Accepting the Jay Scott prize for an emerging artist, filmmaker Kelly Fyffe-Marshall – whose searing short Black Bodies exploded out of TIFF last year – urged the audience to “make ripples where you are – make ripples within your family unit, within your school, within your workplace, your community, your friendship circles, to make this world a safer space for Black and Indigenous folk.”
Jason Ryle received the Clyde Gilmour award for a Canadian whose work has in some way enriched the understanding and appreciation of film in their native country. The outgoing executive director of the imagineNATIVE festival, Ryle was also instrumental in creating the On-Screen Protocols And Pathways media production guide, designed to support Indigenous artists in film and television and provide guidance to productions working with First Nations, Métis and Inuit communities.
“My career so far has been somewhat unexpected,” Ryle said. “I’ve had no real master plan in terms of the work that I’ve done, but I’ve always hoped that my work in some way has contributed positively to community. The Indigenous community, of course, but also to our larger, shared industry.”
“There’s been so much change in our sector here in Canada,” Ryle said, “and there’s so much more to come. There’s so much building that needs to be done, there’s so much work that needs to happen, and there are so many stories to tell. And this is a beautiful, exciting time for us in the industry, and I look forward to hearing many, many more stories by Indigenous filmmakers.”
A montage of Zoom chats offered past and present Jay Scott Prize honorees Ashley McKenzie, Albert Shin, Fyffe-Marshall and Campbell, and last year’s Rogers Best Canadian Film Award winners Elle-Máijá Tailfeathers and Kathleen Hepburn (The Body Remembers When The World Broke Open) the chance to ask each other questions about production and the creative process.

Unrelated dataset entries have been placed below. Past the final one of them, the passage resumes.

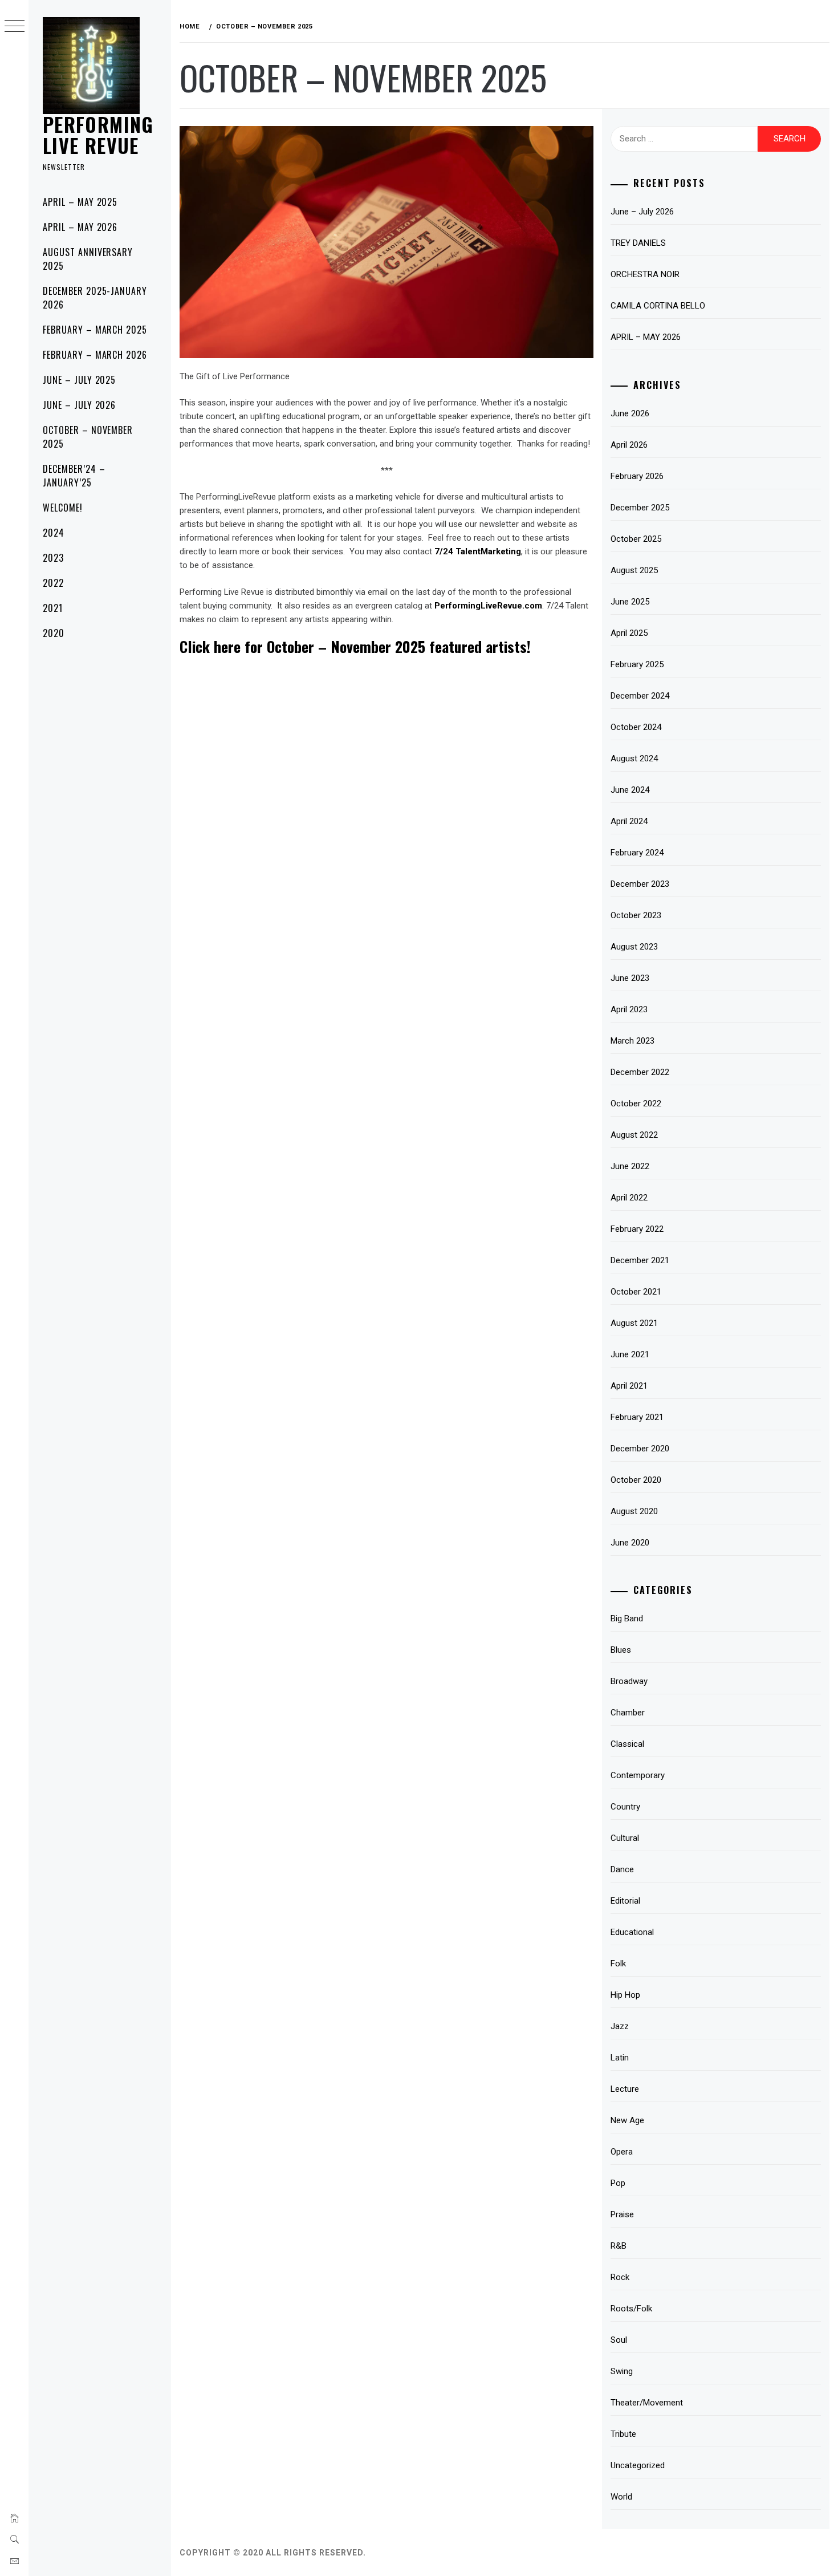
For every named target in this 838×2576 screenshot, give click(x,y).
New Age (627, 2120)
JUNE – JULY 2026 (79, 405)
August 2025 (634, 570)
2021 (53, 608)
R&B (619, 2246)
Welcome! (63, 507)
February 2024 (637, 852)
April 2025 (629, 633)
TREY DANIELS (638, 243)
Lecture (625, 2089)
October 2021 (636, 1292)
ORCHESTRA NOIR (645, 274)
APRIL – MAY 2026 (80, 227)
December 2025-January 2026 (95, 297)
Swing (622, 2371)
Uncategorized (638, 2465)
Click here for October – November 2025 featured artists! (355, 646)
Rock (620, 2277)
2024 (53, 532)
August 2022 (634, 1135)
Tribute (623, 2434)
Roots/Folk (631, 2308)
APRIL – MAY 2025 (80, 202)
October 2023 (636, 915)
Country (625, 1807)
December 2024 (640, 696)
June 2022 (630, 1166)
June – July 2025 (79, 380)
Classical (627, 1744)
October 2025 (636, 539)
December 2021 (640, 1260)
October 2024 (636, 727)
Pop (618, 2183)
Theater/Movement (647, 2402)
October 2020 (636, 1480)
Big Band (627, 1618)
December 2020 (640, 1448)
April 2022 (629, 1197)
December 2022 (640, 1072)
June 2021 (630, 1354)
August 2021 (634, 1323)
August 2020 (634, 1511)
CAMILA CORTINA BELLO (658, 306)
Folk (618, 1963)
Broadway (629, 1681)
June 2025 (630, 602)
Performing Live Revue (98, 134)
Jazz (620, 2026)
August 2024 (634, 758)
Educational (632, 1932)
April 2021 (629, 1386)
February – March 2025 (95, 329)
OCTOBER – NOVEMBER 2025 (88, 437)
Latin (620, 2057)
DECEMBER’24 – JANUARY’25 (74, 475)
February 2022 (637, 1229)
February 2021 (637, 1417)
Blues (621, 1650)
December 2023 (640, 884)
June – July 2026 (642, 211)
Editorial (625, 1901)
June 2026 (630, 413)
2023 (53, 558)
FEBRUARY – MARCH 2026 (95, 355)
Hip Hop (625, 1995)
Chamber (628, 1712)
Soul (619, 2340)
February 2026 (637, 476)
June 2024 (630, 790)
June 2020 (630, 1543)
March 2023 (632, 1041)
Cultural (625, 1838)
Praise (622, 2214)
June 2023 (630, 978)
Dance (622, 1869)
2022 (53, 583)
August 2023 (634, 947)
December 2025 (640, 507)
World (621, 2497)
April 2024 (629, 821)
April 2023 (629, 1009)
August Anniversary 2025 (88, 259)
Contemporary (638, 1775)
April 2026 (629, 445)
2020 (53, 633)
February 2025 (637, 664)
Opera (622, 2152)
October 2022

Another segment found filmmaker RT Thorne (the gala’s creative director) moderating a Zoom panel with TIFF artistic director and co-head Cameron Bailey, filmmakers Tracey Deer, Alicia K. Harris, Jennifer Holness and Rama Rau, actor/producers Samantha Kaine and Kathleen Munroe and NOW culture editor and film critic Radheyan Simonpillai. The discussion focused on the need for a more diverse body of film critics in order to fully engage with the work of diverse filmmakers, building on multiple calls over the course of the evening for the TFCA to add more diverse critics to its own roster.
(In addition to myself and Rad, NOW’s Susan G. Cole, Kevin Ritchie and Glenn Sumi are also members of the TFCA.)
The majority of the association’s awards, including Nomadland’s three prizes for best picture, best director (Chloé Zhao) and best actress (Frances McDormand), were announced last month, with only the Rogers Best Canadian Film Award held back for the gala.
The entire production is available to watch on YouTube.